Similarly, in higher education, many institutions had already begun implementing blended modules, which combined online learning with traditional classroom learning. Supervisors are communicating via platforms such as WhatsApp while our modules have been placed online through Blackboard, for instance. This shift to remote teaching and learning has not been without its challenges, given that many students struggle with access to devices and data.
While this has been addressed in the short term, there is a fundamental need to find long-term solutions once the pandemic is over. It is becoming increasingly clear that as universities shift to remote online teaching and learning, much of this will continue to be integrated into the curriculum where relevant.
As work and education move online, we are renewing our focus on 5G technology. We are entering an era where data is becoming as essential to us as many of our other basic needs — 5G is not merely a marketing tool for telecommunications companies to stay competitive. It is a telecommunications technology that is sufficiently localised to transmit information very fast.
Instead of having telecommunications towers located to serve many people, 5G hubs are located near users, such as on street poles to serve fewer users and thus facilitate the fast transmission of data. We are increasingly going mobile and consuming more data. I can bank, reply to emails and Google the latest news on 5G in a matter of seconds. In South Africa, the Independent Communications Authority of South Africa announced a release of emergency broadband spectrum to fulfil a spike in internet demand during the national lockdown. Alongside this is a licensing process which is expected to be concluded by the end of 2020.
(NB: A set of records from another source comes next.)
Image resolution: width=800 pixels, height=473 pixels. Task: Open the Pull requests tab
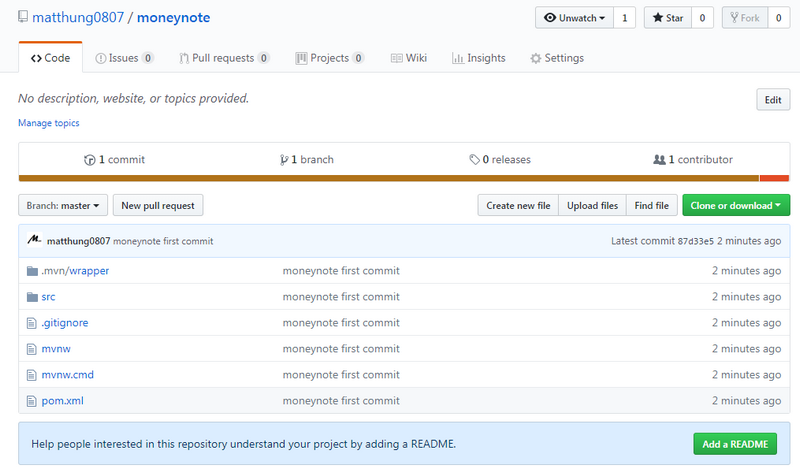224,58
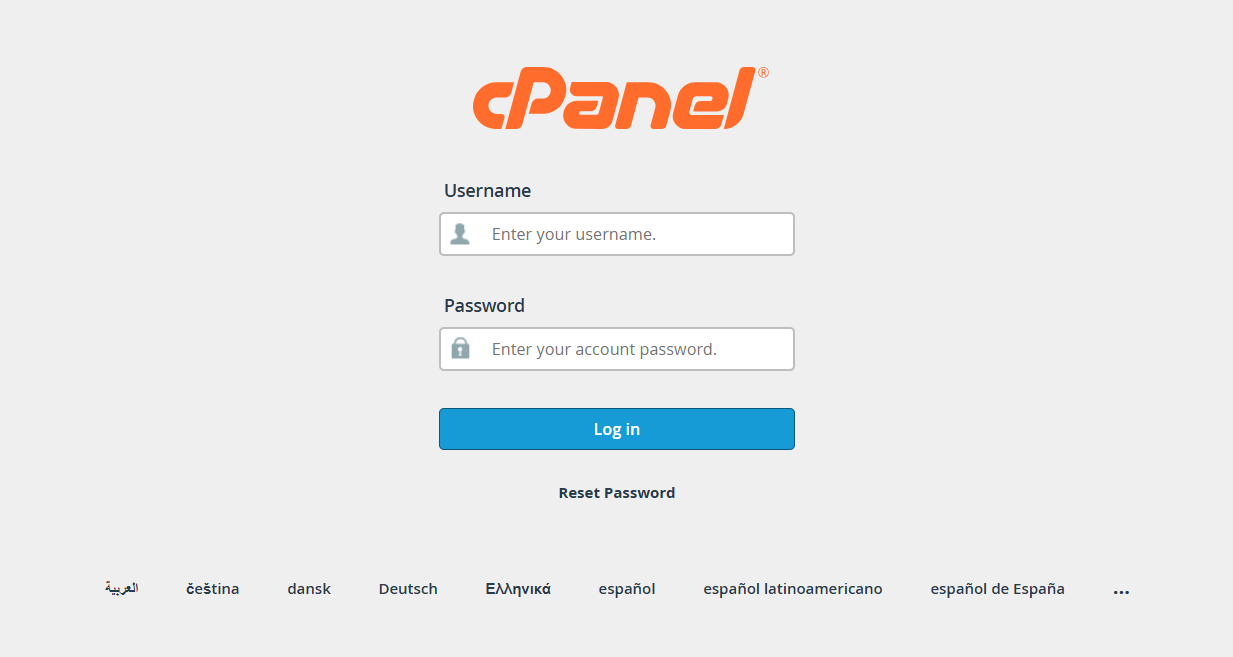This screenshot has width=1233, height=657.
Task: Pick the plain español language option
Action: point(627,590)
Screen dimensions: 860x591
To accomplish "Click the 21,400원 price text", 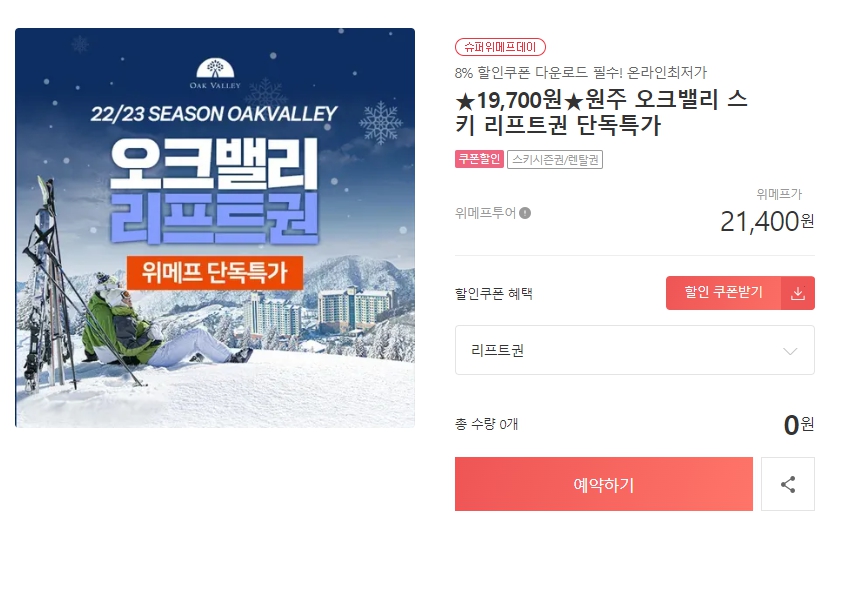I will tap(767, 221).
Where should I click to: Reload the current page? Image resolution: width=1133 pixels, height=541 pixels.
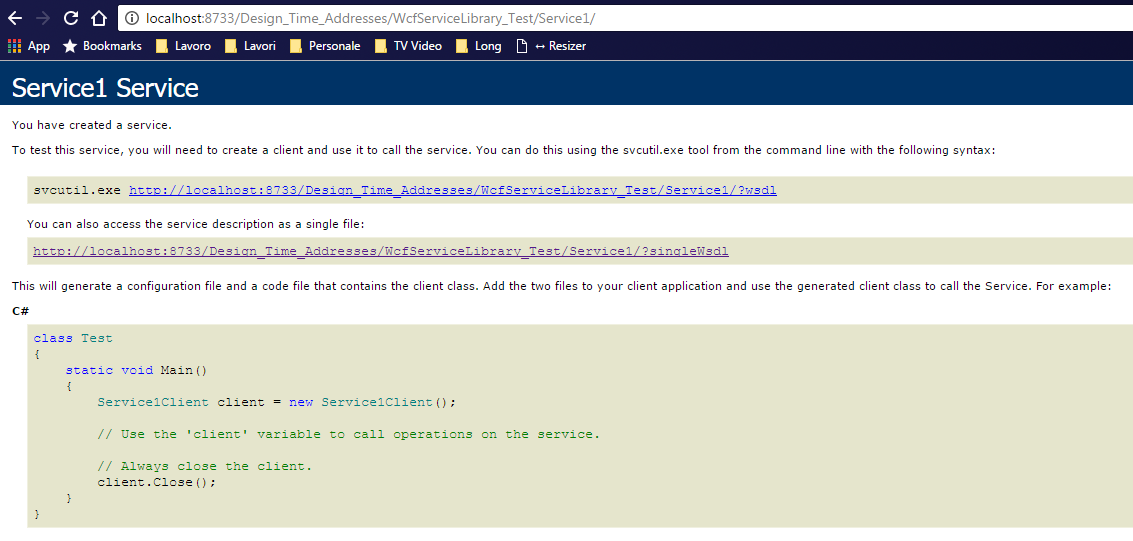click(x=70, y=18)

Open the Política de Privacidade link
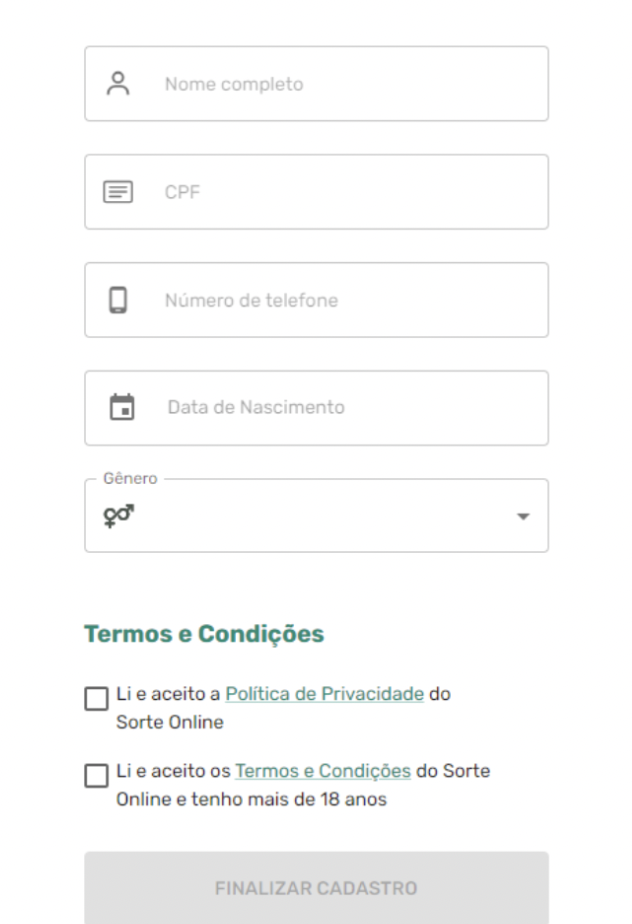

What is apparent is that the pandemic has placed urgency on industries and people to adopt many technologies of the 4IR. Of course, there needs to be a conversation on how we integrate all aspects of our society into this shift. While in many instances these technologies have had a positive impact, it has also been exclusionary. If the pandemic has shown us anything, it is that inequality in access is a challenge we must overcome to be successful in the 4IR. Our first lesson is how we adapt to a Covid-19 world.